_Aim of the task_.
Transcribe each entry exactly; skip the images.

_Data for this task_.
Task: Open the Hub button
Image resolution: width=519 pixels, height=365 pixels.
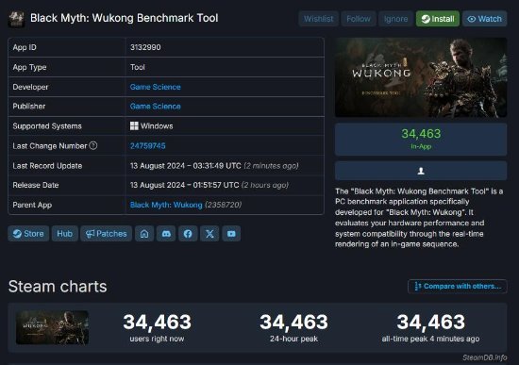Action: [64, 234]
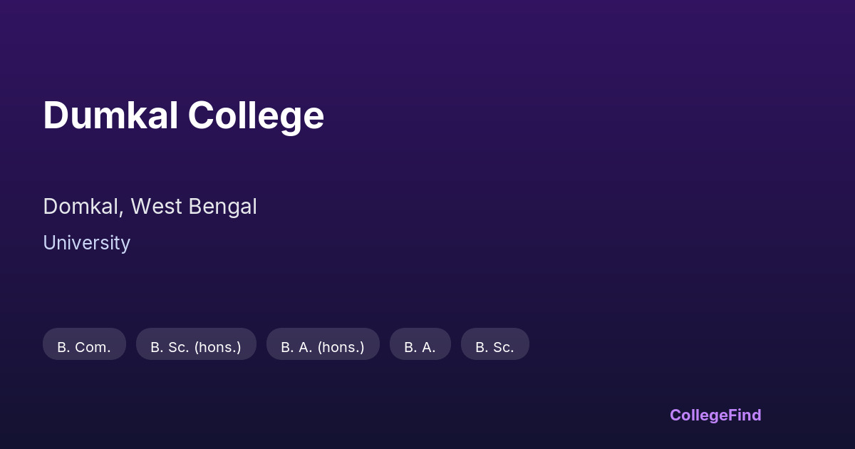Click the Find part of CollegeFind logo
Screen dimensions: 855x449
click(x=745, y=415)
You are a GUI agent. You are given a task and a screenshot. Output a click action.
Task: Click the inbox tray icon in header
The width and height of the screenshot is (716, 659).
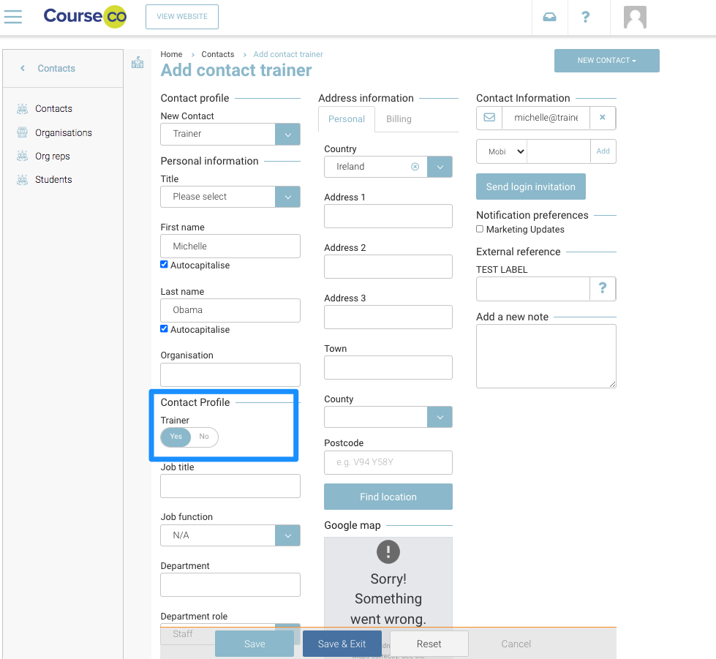tap(549, 17)
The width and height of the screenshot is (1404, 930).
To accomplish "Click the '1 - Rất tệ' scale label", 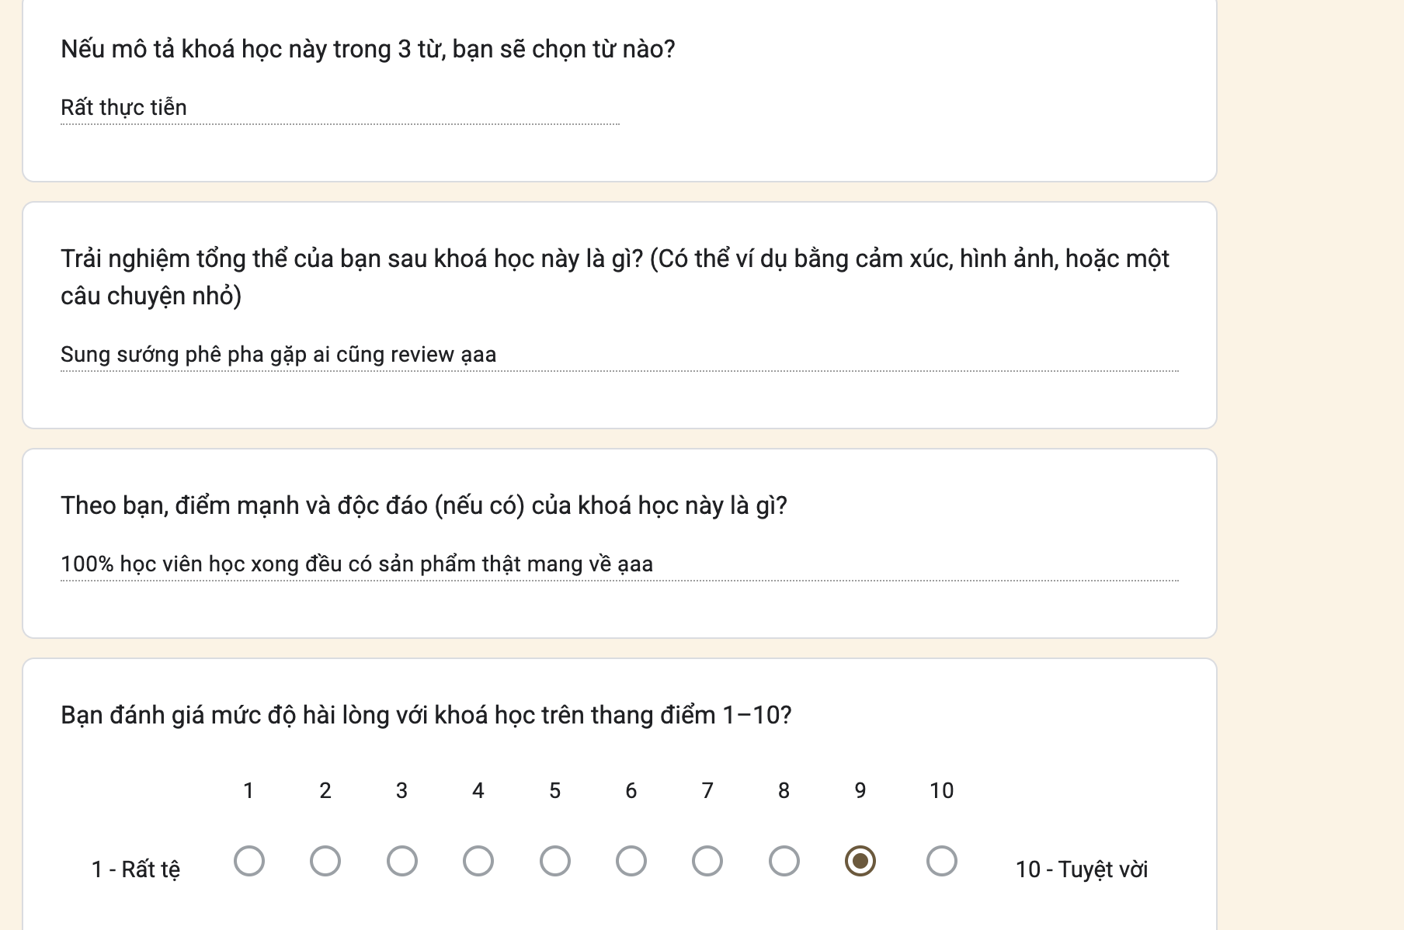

_Task result_.
Task: Open the Hub button
Image resolution: width=519 pixels, height=365 pixels.
Action: [64, 234]
Click the Find part of CollegeFind logo
Screen dimensions: 855x449
click(x=745, y=415)
You are a GUI agent. You are given a task and a screenshot. Output a click action.
Task: Click the inbox tray icon in header
The width and height of the screenshot is (716, 659).
tap(549, 17)
The width and height of the screenshot is (1404, 930).
To accomplish "Click the '1 - Rất tệ' scale label", 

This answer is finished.